**Problems to solve**
A – Reproduce the Bridge to Bridge thread word for word, from "Time to get" up to and including "as Grandfather/Blowing Rock.".
B – According to the Bridge to Bridge thread, why did jppe use the Boone weather station? Answer in one to three sentences.

[start of Document]

# Bridge to Bridge



## BigPiece (May 18, 2004)

Time to get re-fired up after a lengthy delay due to monsoon season. Any comments on those that know of the new route? Personally I'm kinda disappointed in the change to 75 miles -- I know it'll still be hard as hell but something makes me fell better saying a 100 miles kicked my arse rather than 75. Anybody know how chilly it gets up in the mountains in November? I hope not too many are backing out due to the change in dates.


----------



## jppe (Jan 22, 2004)

*Bridge to Bridge Weather for November*

Great question on what to expect weather wise. I looked at some historical weather station data and it is all over the map that time of the year. Here are some averages that might help, though. Boone was the closest station I could find that had comparable elevations as Grandfather/Blowing Rock.

For Lenoir Avg: High-55, Low-33, at 8am last year it was 37 with 7 mph wind.

For Boone Avg: High-53, Low-28-last year on Nov 14 was horrendous-high temps were mid 40's with wind gusts 20-30 mph.

[end of Document]
[start of Dataset entries]

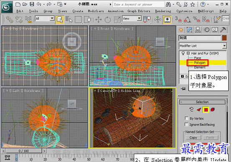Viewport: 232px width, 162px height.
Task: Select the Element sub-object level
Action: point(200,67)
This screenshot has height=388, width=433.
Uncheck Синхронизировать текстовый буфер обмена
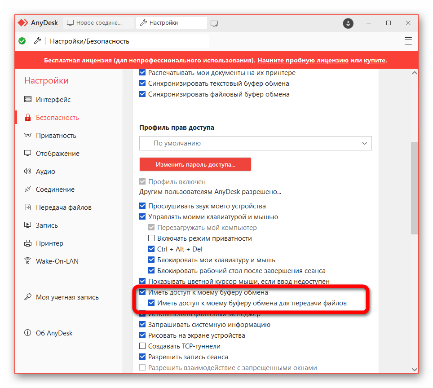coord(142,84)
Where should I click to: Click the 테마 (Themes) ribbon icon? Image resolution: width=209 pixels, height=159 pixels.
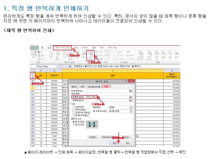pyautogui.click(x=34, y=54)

[end of Dataset entries]
[start of Dataset entries]

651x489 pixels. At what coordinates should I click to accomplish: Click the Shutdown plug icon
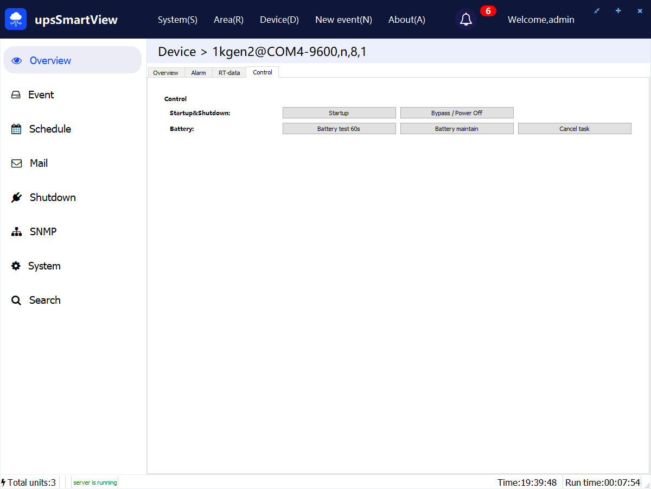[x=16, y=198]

[end of Dataset entries]
[start of Dataset entries]

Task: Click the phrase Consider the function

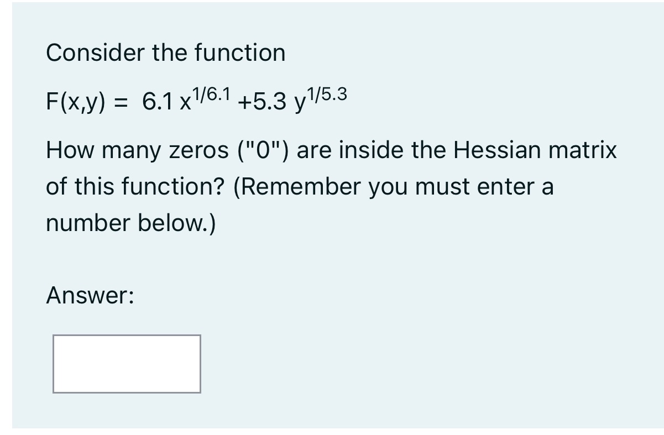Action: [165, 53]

[end of Dataset entries]

**Answers for the tasks**
A –
Time to get re-fired up after a lengthy delay due to monsoon season. Any comments on those that know of the new route? Personally I'm kinda disappointed in the change to 75 miles -- I know it'll still be hard as hell but something makes me fell better saying a 100 miles kicked my arse rather than 75. Anybody know how chilly it gets up in the mountains in November? I hope not too many are backing out due to the change in dates.


----------



## jppe (Jan 22, 2004)

*Bridge to Bridge Weather for November*

Great question on what to expect weather wise. I looked at some historical weather station data and it is all over the map that time of the year. Here are some averages that might help, though. Boone was the closest station I could find that had comparable elevations as Grandfather/Blowing Rock.

B – Boone was the closest station jppe could find with elevations comparable to those of Grandfather/Blowing Rock.